By Rachelle H. Cohen and Robert C. Weiss

New rules were announced in August by the Financial Crimes Enforcement Network (FinCEN) that aim to combat money laundering in the residential real estate sector. The rules, which apply to non-financed transfers of residential properties (generally 1-4 units) to trusts, limited liability companies (LLCs)  or other entities, will take effect on December 1, 2025.

FinCEN says the new rules are intended to halt the use of cash purchases and sales of residential real estate by criminals, terrorists and others to hide the illicit sources of their funds.

The rule requires “reporting persons” who perform specified closing or settlement functions in a reportable transfer of residential real property to provide information to FinCEN about the transfer, including the parties to the transaction and the property itself.

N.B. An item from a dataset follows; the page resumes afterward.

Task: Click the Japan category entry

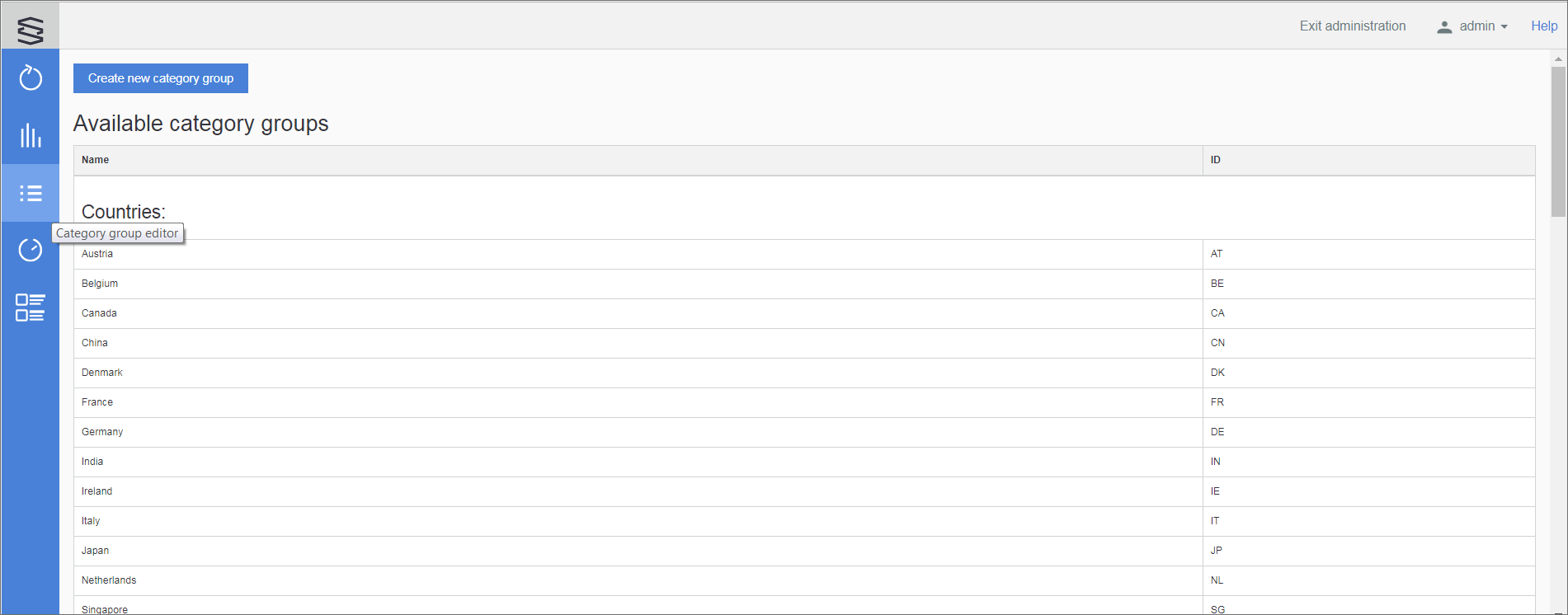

The reporting person shall be the following initial person, moving to the next person only if the prior person does not exist:

  • a person listed on the closing statement as the closing agent;
  • the person who prepares the closing statement;
  • the person who records the deed for the transfer;
  • the person who underwrites an owner's title insurance policy;
  • the person who disburses the greatest amount of funds in connection with the transfer, including from an escrow account or lawyer's or other's trust account; or
  • the person who prepares the deed, or if no deed, any other legal document that transfers the ownership.

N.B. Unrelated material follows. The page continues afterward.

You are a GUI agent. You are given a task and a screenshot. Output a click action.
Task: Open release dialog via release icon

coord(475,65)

Participants in a transaction can also designate someone to file the reports.

The agency says a “non-financed” transaction is one that does not involve an extension of credit to the transferees secured by the property and extended by a bank or other financial institution that is subject to federal Anti-Money-Laundering and Suspicious Activity Reporting obligations.

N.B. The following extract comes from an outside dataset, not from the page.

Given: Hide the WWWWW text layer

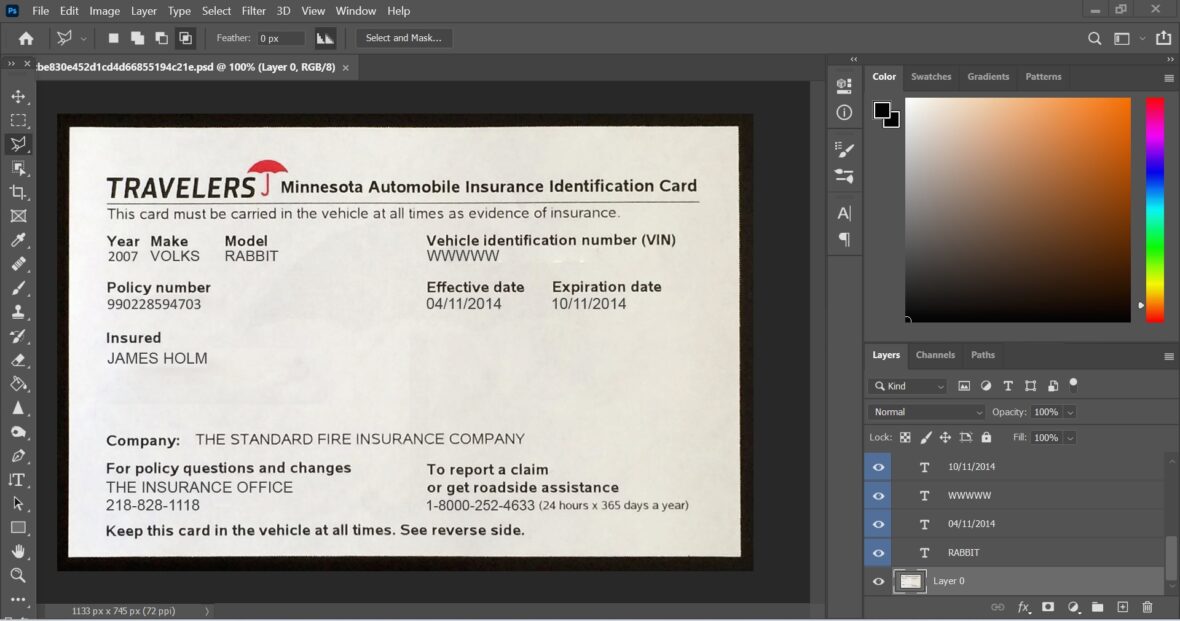Looking at the screenshot, I should [x=878, y=496].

Potential penalties for non-compliance include substantial fines and imprisonment for willful violations.

A variety of routine transactions are exempt from the reporting requirements, including transfers upon death or divorce; transfers for no consideration made by an individual (either alone or with a spouse) to a trust of which the individual (or his spouse) is the settlor or grantor; transfers to a bankruptcy estate; and others.

The Real Estate Report to be submitted to FinCEN must include the identity of the person filing the report, the property being transferred, total consideration and any payments made, the names of the transferor and transferee; the individuals singing on behalf of any transferee entity or trust, and the beneficial owners of the transferee entity or trust. A beneficial owner is defined as a person with a 25% or greater interest or a person who exercises "substantial control."